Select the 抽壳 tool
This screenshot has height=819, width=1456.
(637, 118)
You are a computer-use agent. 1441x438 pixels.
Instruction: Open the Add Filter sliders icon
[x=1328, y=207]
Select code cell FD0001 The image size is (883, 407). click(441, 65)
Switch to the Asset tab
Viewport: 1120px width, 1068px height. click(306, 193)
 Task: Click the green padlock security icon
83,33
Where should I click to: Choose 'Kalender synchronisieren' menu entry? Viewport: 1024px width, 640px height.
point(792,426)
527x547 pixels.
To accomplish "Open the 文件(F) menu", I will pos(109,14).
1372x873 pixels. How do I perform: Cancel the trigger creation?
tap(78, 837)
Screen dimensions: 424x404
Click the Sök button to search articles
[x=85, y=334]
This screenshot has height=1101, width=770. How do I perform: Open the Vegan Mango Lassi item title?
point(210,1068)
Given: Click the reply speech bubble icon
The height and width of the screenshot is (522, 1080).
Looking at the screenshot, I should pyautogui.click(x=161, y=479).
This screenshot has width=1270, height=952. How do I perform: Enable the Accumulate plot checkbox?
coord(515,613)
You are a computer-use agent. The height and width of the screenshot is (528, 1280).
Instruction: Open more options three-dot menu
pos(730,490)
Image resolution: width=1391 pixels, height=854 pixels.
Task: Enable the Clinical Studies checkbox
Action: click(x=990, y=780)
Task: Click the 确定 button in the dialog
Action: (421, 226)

......

→ **Required task**
Rewrite everything from the start of the records down to the line that contains "Select code cell", requests included. Multiply each coordinate in the answers by 2.45 and round it to the nearest whole number, with halves going up.

→ **Response to this exercise**
Select the 抽壳 tool
This screenshot has height=819, width=1456.
(1561, 289)
You are a computer-use agent. 1441x438 pixels.
Instruction: Open the Add Filter sliders icon
[x=3254, y=507]
Select code cell FD0001 The image size is (883, 407). click(1080, 159)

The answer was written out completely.